Ne seguì una spiegazione che purtroppo non ricordo. Ho viva e presente invece la sensazione di un cuore che si fa piccino piccino al pensiero che, come mi veniva progressivamente svelato, quel muro era stato costruito per dividere persone da altre persone, forse anche famiglie!, e la consapevolezza, man mano che ascoltavo, che quella copertina stava segnando la storia perché quel muro, proprio in quel momento in cui ne parlavamo, lo stavano buttando giù persone come noi.

Infatti, io e quel bambino vestivamo giubbotti un po’ troppo grandi per la nostra taglia, come dettava la moda di quegli anni; i grandi, poi, indossavano spalline e strani pantaloni e portavano tagli di capelli della cui natura io non mi sarei mai capacitata; e quando quella stessa sera in TV notai che anche a Berlino si seguivano gli stessi dettami di abbigliamento, i pantaloni si sollevavano fino alle ginocchia per scalare quel muro e salirvi in groppa come su una recinzione posta da qualcuno di cui ci si vuole far beffe; mentre grandi giubbotti e scomposte spalline agitavano striscioni e si davano a grandissimi gesti di allegra commozione, di liberazione, di sollievo senza fine.

Dentro di me mi congratulavo con tutte quelle persone, con tutti quei giovani che assomigliavano ai Duran Duran e con tutti quegli adulti che assomigliavano a Paolo Frajese, perché anche a me pareva veramente incredibile che tale bruttura fosse stata realizzata in un Paese come la Germania, che ci avevano insegnato a considerare un faro di civiltà, dal quale periodicamente calavano in Italia turisti ricchi e moderni o atleti dai fisici impressionanti e dai tagli di capelli ancor più improbabili.
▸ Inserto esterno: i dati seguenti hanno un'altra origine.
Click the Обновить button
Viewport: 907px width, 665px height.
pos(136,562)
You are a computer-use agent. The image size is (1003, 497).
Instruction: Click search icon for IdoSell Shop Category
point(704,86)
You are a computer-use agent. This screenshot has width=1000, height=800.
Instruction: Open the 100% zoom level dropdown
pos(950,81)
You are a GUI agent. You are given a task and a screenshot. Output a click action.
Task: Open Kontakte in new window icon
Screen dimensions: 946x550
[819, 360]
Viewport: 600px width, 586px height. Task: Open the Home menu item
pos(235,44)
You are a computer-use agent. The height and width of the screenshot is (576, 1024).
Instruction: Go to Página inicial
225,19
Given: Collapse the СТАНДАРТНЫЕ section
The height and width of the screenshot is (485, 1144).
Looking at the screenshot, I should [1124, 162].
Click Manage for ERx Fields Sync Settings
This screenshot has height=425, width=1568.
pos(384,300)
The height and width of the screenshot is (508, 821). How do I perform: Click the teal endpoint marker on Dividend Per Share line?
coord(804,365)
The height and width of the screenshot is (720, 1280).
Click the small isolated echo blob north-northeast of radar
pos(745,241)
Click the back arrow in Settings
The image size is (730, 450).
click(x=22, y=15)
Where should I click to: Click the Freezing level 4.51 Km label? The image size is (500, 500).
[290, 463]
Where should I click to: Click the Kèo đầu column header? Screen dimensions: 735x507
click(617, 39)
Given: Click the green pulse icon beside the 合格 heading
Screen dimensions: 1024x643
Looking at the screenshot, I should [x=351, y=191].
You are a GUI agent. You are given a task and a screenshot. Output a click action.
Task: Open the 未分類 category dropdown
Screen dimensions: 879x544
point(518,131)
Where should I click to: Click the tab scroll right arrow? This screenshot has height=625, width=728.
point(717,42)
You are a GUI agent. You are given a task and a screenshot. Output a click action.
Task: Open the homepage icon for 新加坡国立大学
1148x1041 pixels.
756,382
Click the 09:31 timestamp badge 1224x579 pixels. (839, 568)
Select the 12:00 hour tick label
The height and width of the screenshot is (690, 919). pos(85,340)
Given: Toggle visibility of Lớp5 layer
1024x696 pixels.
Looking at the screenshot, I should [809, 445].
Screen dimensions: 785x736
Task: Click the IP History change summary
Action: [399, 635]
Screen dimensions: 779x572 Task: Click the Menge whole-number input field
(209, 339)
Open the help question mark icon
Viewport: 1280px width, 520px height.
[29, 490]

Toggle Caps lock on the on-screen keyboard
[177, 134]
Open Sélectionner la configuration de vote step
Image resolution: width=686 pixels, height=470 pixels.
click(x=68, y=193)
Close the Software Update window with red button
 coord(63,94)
Ne conclusi che tale stonatura dovesse essere il residuo di un passato abominevole e vergognoso di cui i tedeschi in qualche modo dovevano essere stati prede – e su questo stavolta non sbagliavo. 

Con il passare degli anni, grazie a molta esperienza, tanti telegiornali, ore di Mixer di Giovanni Minoli, libri di scuola e poi di università, il tempo non ha sbiadito quell’immagine, anzi: ne ha allargato gli orizzonti. L’ho contestualizzata e riconosciuta per ciò che simboleggiava, e ancora adesso talvolta la accarezzo nei miei pensieri, perché rappresenta il mio primo ricordo di qualcosa di veramente epocale di cui posso in un certo senso considerarmi testimone.

Oggi che ho anch’io dei bambini, sui quali ancora incombe il vigile divieto di imbrattare i muri e che cominciano a farmi domande sulle immagini della TV o dei giornali, rifletto con sollievo sul fatto che una tale bruttura di muro, materiale o immateriale, non può essere alzato né nel nostro Paese né in altri che consideriamo fari di civiltà… O forse no? Quindi mi ritrovo a sperare, non senza una certa disillusa tristezza, che anche loro dovranno avere, un giorno in futuro, il diritto di guardare una copertina di una rivista in cui un loro collega bambino, impegnato nel duro mestiere di imitare i grandi giocando, abbatterà l’ultimo muro rimasto, e che tutti insieme la sera in TV – o più probabilmente in tempo reale sul loro smartphone – potranno congratularsi gli uni con gli altri di essersi liberati e sollevati, prendendo coscienza, col tempo, di aver assistito a qualcosa di veramente straordinario.